**Required action:** Each line in the records below, from the one that contains "Tananyag (541, 1108)" to the one that contains "Nézd meg a filmjeinket (1045, 1108)", should be reproduced exactly, the first and last included.
___ Records to process
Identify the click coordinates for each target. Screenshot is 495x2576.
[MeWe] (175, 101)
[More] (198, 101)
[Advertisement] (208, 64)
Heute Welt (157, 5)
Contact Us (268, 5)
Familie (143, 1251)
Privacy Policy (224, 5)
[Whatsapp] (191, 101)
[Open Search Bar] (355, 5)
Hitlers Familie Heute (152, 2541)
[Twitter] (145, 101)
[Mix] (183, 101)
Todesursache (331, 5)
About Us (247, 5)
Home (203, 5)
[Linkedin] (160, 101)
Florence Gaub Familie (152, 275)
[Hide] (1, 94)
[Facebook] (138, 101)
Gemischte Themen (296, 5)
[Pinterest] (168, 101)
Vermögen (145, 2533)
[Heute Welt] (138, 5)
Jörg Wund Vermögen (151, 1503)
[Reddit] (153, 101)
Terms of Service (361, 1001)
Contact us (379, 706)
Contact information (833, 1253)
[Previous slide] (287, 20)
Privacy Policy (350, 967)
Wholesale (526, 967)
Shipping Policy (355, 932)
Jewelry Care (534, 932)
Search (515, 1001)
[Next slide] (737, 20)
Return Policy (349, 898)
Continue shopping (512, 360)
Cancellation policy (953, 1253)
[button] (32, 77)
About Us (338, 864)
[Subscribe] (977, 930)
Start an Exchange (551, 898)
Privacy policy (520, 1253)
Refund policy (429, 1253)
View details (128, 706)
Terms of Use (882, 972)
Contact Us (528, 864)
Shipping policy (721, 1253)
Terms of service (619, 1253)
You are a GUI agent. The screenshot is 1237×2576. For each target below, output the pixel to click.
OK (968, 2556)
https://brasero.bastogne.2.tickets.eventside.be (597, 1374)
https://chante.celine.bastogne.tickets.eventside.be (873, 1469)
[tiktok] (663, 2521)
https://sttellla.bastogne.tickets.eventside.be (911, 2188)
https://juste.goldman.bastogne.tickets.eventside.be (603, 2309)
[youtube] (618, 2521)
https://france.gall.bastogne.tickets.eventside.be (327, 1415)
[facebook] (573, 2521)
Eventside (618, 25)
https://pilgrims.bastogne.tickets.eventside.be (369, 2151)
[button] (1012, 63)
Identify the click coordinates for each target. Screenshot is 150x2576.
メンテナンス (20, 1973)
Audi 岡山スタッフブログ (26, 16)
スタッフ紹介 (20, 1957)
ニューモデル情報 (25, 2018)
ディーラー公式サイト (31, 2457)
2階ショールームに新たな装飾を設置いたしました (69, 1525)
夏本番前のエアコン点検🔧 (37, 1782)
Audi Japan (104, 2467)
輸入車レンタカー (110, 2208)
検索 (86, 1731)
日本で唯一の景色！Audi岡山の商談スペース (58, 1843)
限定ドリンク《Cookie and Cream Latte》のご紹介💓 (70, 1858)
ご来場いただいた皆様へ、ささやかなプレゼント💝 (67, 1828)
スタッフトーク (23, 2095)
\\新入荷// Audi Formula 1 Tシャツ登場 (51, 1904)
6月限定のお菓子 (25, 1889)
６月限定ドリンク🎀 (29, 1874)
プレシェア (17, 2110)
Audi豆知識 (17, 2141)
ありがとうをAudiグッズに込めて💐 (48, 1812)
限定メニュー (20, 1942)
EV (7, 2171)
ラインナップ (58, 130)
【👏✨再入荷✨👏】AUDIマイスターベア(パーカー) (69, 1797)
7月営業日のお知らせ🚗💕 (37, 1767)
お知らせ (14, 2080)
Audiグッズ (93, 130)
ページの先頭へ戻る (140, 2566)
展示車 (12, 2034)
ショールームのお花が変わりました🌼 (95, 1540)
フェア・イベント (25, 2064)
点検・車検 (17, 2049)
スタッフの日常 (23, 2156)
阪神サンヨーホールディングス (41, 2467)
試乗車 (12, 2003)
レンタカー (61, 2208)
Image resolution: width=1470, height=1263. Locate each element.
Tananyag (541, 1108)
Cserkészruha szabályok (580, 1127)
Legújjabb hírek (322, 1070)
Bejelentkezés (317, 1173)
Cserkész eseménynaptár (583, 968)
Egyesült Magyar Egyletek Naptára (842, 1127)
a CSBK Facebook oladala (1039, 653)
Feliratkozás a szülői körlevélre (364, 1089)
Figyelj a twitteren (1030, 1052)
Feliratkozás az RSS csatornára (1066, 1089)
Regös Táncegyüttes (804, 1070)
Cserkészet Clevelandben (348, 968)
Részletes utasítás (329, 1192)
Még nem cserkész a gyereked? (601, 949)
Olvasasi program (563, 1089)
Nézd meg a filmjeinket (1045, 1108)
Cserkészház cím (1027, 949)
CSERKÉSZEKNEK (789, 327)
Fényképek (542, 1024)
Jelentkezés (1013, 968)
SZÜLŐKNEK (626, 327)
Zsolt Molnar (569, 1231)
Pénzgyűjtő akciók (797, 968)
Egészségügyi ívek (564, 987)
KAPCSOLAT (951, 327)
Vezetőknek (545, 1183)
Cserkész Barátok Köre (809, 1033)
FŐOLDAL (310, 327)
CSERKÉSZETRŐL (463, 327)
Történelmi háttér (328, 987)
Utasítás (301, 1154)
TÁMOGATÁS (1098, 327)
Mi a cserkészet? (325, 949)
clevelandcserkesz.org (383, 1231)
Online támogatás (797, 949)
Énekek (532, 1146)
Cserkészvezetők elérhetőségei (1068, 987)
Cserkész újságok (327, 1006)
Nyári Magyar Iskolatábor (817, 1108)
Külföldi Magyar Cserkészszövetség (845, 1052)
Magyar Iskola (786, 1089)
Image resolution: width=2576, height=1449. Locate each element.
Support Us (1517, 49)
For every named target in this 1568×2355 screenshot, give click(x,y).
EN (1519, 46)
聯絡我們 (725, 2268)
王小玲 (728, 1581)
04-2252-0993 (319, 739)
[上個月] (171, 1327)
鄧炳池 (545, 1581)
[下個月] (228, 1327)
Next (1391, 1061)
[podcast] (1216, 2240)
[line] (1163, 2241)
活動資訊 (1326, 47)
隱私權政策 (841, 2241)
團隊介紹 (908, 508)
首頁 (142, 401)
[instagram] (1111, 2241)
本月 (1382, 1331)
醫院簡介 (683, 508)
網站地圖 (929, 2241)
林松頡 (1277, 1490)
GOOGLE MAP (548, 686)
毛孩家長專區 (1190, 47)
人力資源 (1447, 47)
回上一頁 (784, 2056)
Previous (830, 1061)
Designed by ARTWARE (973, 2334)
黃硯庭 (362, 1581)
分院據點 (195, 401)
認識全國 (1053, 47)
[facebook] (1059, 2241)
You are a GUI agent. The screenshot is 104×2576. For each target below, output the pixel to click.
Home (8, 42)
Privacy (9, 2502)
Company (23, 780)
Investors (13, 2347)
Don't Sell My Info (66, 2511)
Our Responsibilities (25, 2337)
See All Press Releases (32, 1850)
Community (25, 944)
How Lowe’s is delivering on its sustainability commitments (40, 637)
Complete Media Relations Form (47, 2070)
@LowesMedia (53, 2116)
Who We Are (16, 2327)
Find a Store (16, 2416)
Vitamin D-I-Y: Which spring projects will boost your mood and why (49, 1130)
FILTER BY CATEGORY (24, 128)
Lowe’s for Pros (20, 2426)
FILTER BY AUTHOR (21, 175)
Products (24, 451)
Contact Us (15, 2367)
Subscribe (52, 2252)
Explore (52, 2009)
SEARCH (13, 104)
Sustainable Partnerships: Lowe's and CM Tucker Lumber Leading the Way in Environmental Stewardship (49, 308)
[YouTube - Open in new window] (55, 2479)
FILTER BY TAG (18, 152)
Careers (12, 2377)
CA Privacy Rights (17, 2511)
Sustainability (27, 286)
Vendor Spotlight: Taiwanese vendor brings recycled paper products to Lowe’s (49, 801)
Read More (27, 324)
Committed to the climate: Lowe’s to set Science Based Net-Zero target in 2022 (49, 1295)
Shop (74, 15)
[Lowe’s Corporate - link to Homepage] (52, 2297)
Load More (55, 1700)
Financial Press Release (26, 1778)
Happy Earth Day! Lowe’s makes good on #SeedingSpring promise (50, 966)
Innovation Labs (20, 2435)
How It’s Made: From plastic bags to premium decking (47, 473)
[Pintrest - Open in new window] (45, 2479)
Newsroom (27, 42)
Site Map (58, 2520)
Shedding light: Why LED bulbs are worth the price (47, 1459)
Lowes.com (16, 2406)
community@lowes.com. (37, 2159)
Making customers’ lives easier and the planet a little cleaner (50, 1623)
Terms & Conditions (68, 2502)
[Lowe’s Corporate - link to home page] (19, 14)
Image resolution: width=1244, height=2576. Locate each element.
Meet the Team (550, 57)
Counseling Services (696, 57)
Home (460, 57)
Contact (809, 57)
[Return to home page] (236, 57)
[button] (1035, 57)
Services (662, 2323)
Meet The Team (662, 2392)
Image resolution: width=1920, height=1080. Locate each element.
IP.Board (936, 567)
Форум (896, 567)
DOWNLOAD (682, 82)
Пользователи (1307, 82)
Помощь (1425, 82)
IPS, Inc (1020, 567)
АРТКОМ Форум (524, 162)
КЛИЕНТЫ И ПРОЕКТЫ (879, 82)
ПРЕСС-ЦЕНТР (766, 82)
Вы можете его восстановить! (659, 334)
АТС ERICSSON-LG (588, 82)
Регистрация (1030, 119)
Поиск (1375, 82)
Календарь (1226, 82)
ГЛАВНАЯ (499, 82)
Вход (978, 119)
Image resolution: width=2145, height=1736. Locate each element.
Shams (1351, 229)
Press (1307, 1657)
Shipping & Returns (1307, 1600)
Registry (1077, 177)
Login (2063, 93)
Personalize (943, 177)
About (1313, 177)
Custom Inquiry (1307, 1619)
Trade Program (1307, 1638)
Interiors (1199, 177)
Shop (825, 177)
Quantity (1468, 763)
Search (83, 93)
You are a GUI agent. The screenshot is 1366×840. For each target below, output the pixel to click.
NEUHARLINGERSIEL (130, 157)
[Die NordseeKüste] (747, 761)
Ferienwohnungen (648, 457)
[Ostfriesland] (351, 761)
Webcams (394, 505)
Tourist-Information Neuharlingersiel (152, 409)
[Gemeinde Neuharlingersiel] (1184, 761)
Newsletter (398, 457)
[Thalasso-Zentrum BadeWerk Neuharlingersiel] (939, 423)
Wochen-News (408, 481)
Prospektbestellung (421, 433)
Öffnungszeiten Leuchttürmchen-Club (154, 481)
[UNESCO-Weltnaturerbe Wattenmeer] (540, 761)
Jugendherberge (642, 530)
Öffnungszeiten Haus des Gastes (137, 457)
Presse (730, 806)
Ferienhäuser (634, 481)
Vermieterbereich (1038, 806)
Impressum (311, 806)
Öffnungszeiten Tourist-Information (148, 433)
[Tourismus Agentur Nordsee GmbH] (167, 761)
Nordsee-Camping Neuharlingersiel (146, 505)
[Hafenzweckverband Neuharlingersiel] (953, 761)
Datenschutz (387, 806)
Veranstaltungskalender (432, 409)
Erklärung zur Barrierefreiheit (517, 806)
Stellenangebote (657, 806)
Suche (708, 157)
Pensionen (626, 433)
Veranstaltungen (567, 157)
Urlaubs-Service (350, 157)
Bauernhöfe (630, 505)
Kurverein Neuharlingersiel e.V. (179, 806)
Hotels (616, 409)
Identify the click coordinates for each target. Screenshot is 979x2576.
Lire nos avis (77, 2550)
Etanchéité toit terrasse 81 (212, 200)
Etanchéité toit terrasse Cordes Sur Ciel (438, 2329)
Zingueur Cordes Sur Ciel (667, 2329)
______
**Problem solution:**
Tananyag (541, 1108)
Cserkészruha szabályok (580, 1127)
Legújjabb hírek (322, 1070)
Bejelentkezés (317, 1173)
Cserkész eseménynaptár (583, 968)
Egyesült Magyar Egyletek Naptára (842, 1127)
a CSBK Facebook oladala (1039, 653)
Feliratkozás a szülői körlevélre (364, 1089)
Figyelj a twitteren (1030, 1052)
Feliratkozás az RSS csatornára (1066, 1089)
Regös Táncegyüttes (804, 1070)
Cserkészet Clevelandben (348, 968)
Részletes utasítás (329, 1192)
Még nem cserkész a gyereked? (601, 949)
Olvasasi program (563, 1089)
Nézd meg a filmjeinket (1045, 1108)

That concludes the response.